NEW YORK (REUTERS) - Puerto Rico has defaulted on debt by paying only a fraction of what was due Aug. 1, showing the depth of the island's economic and cashflow problems and potentially opening the door to broader defaults and litigation from bondholders.
The US commonwealth paid only US$628,000 of a US$58 million payment due on its Public Finance Corp (PFC) bonds, the head of its Government Development Bank said in a statement on Monday.
"Due to the lack of appropriated funds for this fiscal year, the entirety of the PFC payment was not made today," GDB head Melba Acosta said.

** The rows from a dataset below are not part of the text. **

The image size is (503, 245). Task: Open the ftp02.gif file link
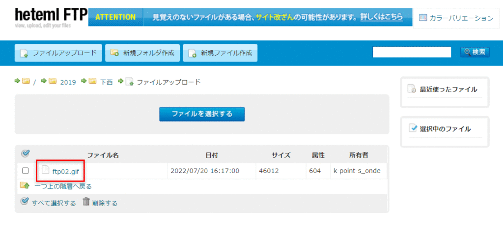(65, 171)
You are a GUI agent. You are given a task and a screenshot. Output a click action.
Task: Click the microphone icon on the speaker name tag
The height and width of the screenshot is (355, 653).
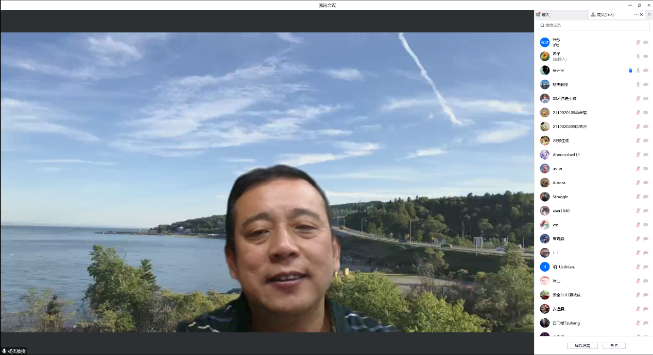[5, 351]
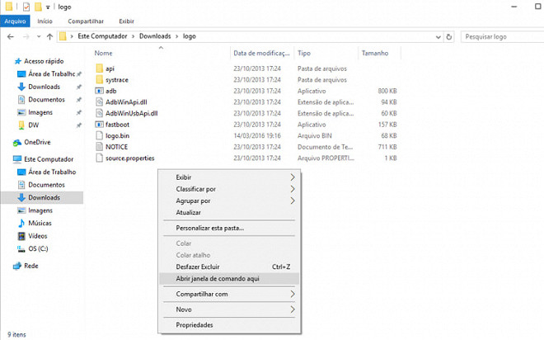Select the adb application file icon
This screenshot has height=340, width=544.
(x=99, y=91)
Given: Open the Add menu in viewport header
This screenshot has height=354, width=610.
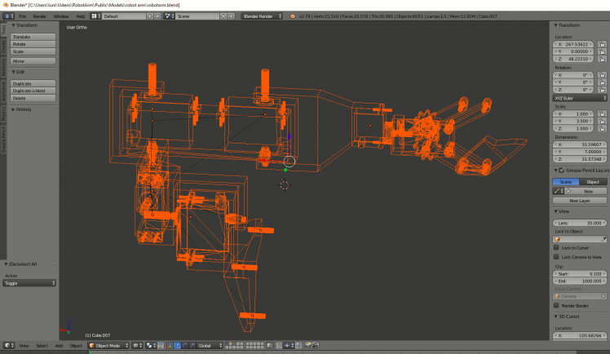Looking at the screenshot, I should coord(59,346).
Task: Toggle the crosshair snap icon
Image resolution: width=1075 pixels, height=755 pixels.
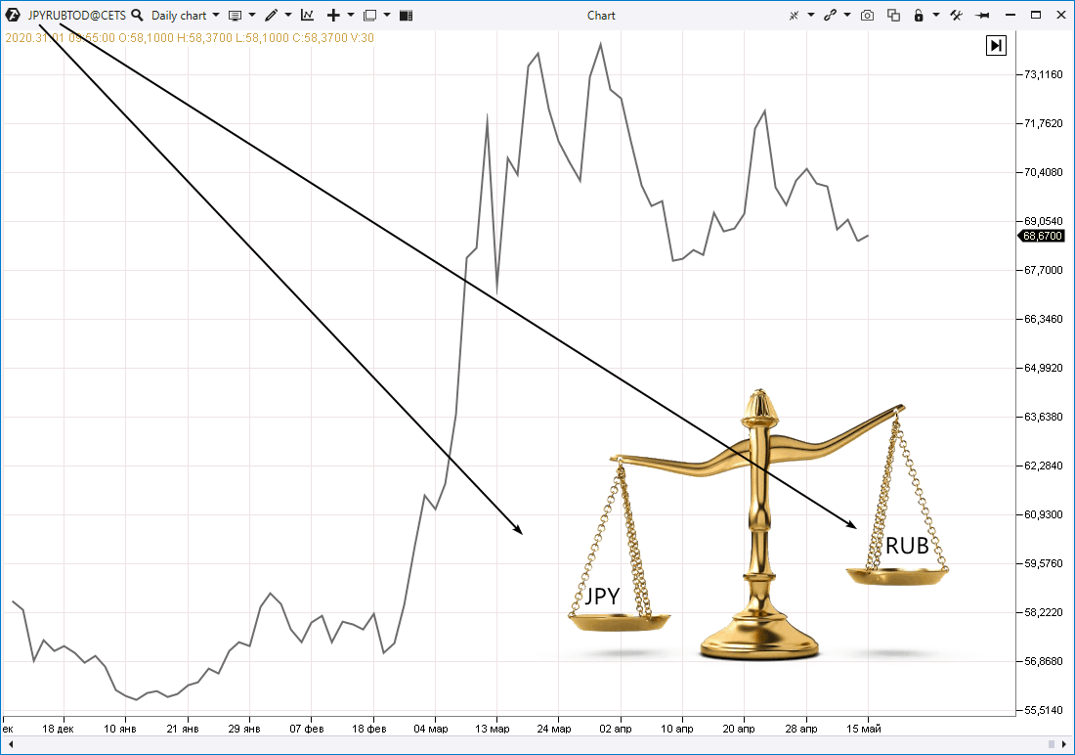Action: 795,15
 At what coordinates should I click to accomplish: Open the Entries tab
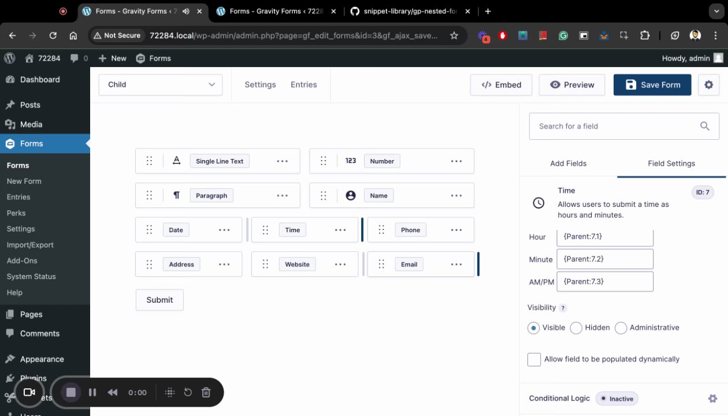pyautogui.click(x=303, y=84)
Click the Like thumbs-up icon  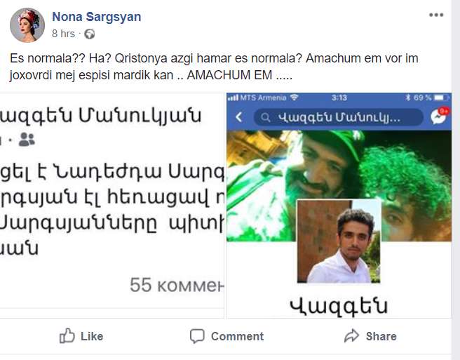(67, 335)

Puerto Rico Governor Alejandro Garcia Padilla shocked investors in June when he said the island's debt, totaling US$72 billion, was unpayable and required restructuring. The non-payment marks the first default by the commonwealth and is the most notable since Detroit defaulted on US$1.45 billion of insured pension bonds before filing for bankruptcy in 2013.
"(They are) telling investors they are serious about this debt adjustment," said Peter Hayes, head of asset manager BlackRock's Municipal Bonds Group, which does not own any commonwealth-backed debt. "It may be a precursor to how they make payments going forward if they can't reach amicable settlements with creditors groups."
A default could open the door to a fight with investors. Daniel Hanson, analyst at Height Securities, said in a research note last week that market participants would probably file a lawsuit in San Juan as soon as Tuesday.
According to Thomson Reuters data, holders of PFC debt include OppenheimerFunds, Franklin Templeton and Lord Abbett.
"We are disappointed that the Commonwealth of Puerto Rico did not make its scheduled payment of principal and interest today," said a spokesperson for OppenheimerFunds in a statement, who declined comment on the fund's PFC holdings. "We will vigorously defend the terms of the bond indentures."
Daniel Solender, lead portfolio manager at Lord Abbett, declined comment on PFC holdings but said he hoped Puerto Rico would reconsider the non-payment.
Franklin has declined comment about PFC holdings.
The price of PFC debt due 2031 fell to a record low ahead of the announcement, which had been well flagged, trading at 7.5 cents on the dollar. It was minimally active with one trade recorded on Monday. That price was down from 15.55 cents on the dollar last week.
"I'm not mad, I'm not surprised," said Ben Eiler, managing partner of First Southern Securities, ahead of the announcement Puerto Rico would only pay a fraction of the debt. "They're making a strategic default, and they're prioritizing payments, and so they're going to do the ones that are less important first, and that's going to ... strongly influence bondholders to negotiate," said Eiler, who personally holds PFC bonds.
One institutional investor who requested anonymity said he sold his PFC exposure about a month ago because he was "nervous they were going to default".
While Puerto Rico has argued that missing a payment would not constitute default because its legislature is not legally bound to appropriate the funds for payment, credit agencies and investors saw it differently.
"Moody's views this event as a default," said Moody's analyst Emily Raimes in a statement. "This is a first in what we believe will be broad defaults on commonwealth debt."
Standard & Poor's said the missed payment presages other possible defaults as liquidity becomes further constrained, and added it would impede the island's ability to obtain financing for cash flow needs. The credit agency lowered its rating on US$1 billion of PFC debt following the default to "D" from "CC".
PFC bonds have weaker protections than many other Puerto Rico bonds such as general obligation debt.
Also on Monday, Puerto Rico said in a regulatory filing it had temporarily suspended making monthly deposits to its general obligation redemption fund.
The decision to skip the debt payment showed the commonwealth was prioritizing its citizens over creditors, investors said.
"While the PFC default was widely expected, the failure to appropriate means that the financial crisis in Puerto Rico has entered a new stage, one where the territory is prepared to balance its obligations to its creditors with what it perceives as the public service needs on the island," said Thomas McLoughlin, UBS chief investment officer wealth management research.
Acosta said the decision reflected "serious concerns about the Commonwealth's liquidity in combination with the balance of obligations to our creditors and the equally important obligations to the people of Puerto Rico."
"A government's primary responsibility is to provide services to citizens," said Hayes. "When you finally make the determination not to pay, you know you're effectively cutting yourself off from the capital markets, but from their standpoint they see it better of two evils."